KUNSTLER: Exactly. I'm sorry. We’re probably going to have to follow much more hands on kinds of occupations and you know they are probably self-evident.

MITCHELL: Carpentry, for example.

KUNSTLER: Well we can't all be carpenters, but you know we can be carpenters. We can be paramedics. A lot of people are going to be working in agriculture. Agriculture is going to come back to the center of American life in a way that we couldn't imagine.

SIMMONS: One of our great role models of what we needed today is a Texas company - agriculture as whole foods. Their secret is they have a string of organic farms, Mom and Pop farming within thirty (30) miles of every store and they have avoided all of this food that comes from continents in a way that doesn't taste good.

MITCHELL: I like the fact that both of you think that trains should make a comeback.

SIMMONS: Well they have to.

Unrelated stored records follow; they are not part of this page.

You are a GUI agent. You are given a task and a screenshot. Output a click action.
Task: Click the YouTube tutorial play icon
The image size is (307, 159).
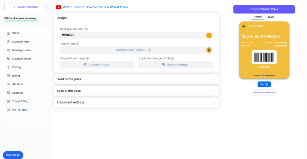click(x=59, y=7)
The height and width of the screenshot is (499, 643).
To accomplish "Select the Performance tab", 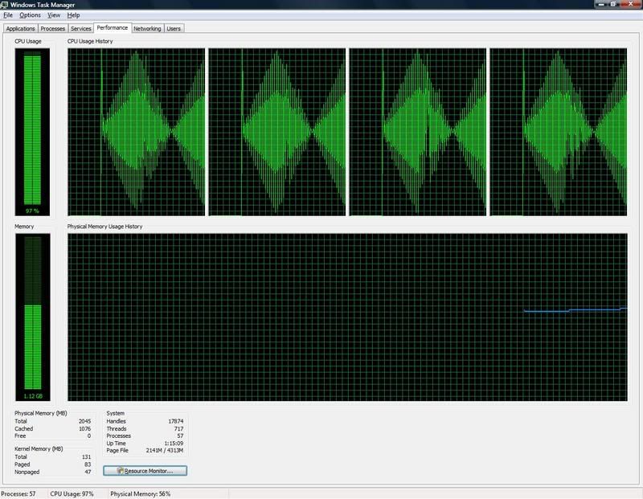I will click(x=112, y=28).
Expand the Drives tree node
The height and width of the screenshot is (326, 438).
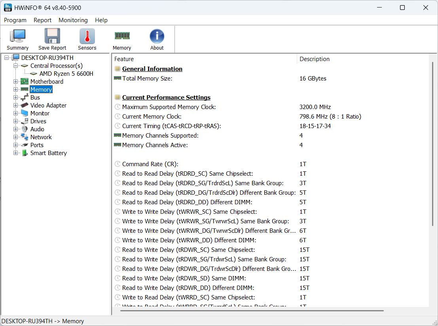tap(16, 121)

I think that would be a wonderful thing.

KUNSTLER: It is so amazing that we are not talking about this and it tells me - a registered Democrat - it tells me a lot about the cluelessness and brainlessness of the Democratic Party right now.

SIMMONS: You know unfortunately the green movement jumped on the idea of an 80 mile per gallon car that basically was probably impossible to actually create and would take thirty years, but that's their solution when what they should have been championing for is the return of trains and ports.

KUNSTER: And walkable communities.

SIMMONS: And walkable communities.

KUNSTLER: You know Matt, it even goes further than that because you know the unintended, tragic consequence of that project of creating the hyper car is that it only promotes the idea that we can continue to be a car dependent society. It's absolutely crazy.

SIMMONS: I'm a so anti CAFE standards, because I think once we past them a lot of people said well we've solved the problem. And unless we demolish the 220 million vehicles we have on the road today it hasn't even started to address the problems.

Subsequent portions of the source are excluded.